____ TEXT EXCERPT
The Royal Perth Yacht Club (RPYC) is a yacht club in Perth, Western Australia. It is the third oldest yacht club in Australia after the Royal Yacht Club of Victoria and the Royal Sydney Yacht Squadron. It is based at the Crawley Marina on Pelican Point and at the Fremantle Annexe in Challenger Harbour.

Royal Perth Yacht Club is a member of the International Council of Yacht Clubs.

Since 2000, Royal Perth Yacht Club has hosted the Sailability WA program to provide opportunities for people with disabilities to engage in sailing activities.

Early history 

The Royal Perth Yacht Club can trace its origins to 1841 when a group of sailors staged a modest regatta to celebrate Foundation Day. In 1865, this original group of pioneer sailors formalised the Perth Yacht Club.

Early regattas at the club included yacht races and gig rowing races. Duck hunting was also popular at this time.
________
____ COLLECTED MATERIAL
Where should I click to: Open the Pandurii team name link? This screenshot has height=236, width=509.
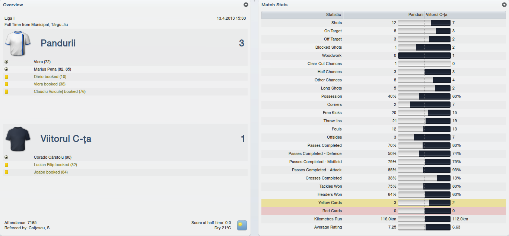point(58,43)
________
SET EXERCISE 1: List every year that the Royal Perth Yacht Club text mentions.
SET EXERCISE 2: According to the Royal Perth Yacht Club text, which international body is the club a member of?
SET EXERCISE 3: Transcribe part of the Royal Perth Yacht Club text word for word, beginning at the words "Early history" and stopping after "at this time.".

TASK RESPONSE 1: 1841, 1865, 2000

TASK RESPONSE 2: The International Council of Yacht Clubs.

TASK RESPONSE 3:
Early history 

The Royal Perth Yacht Club can trace its origins to 1841 when a group of sailors staged a modest regatta to celebrate Foundation Day. In 1865, this original group of pioneer sailors formalised the Perth Yacht Club.

Early regattas at the club included yacht races and gig rowing races. Duck hunting was also popular at this time.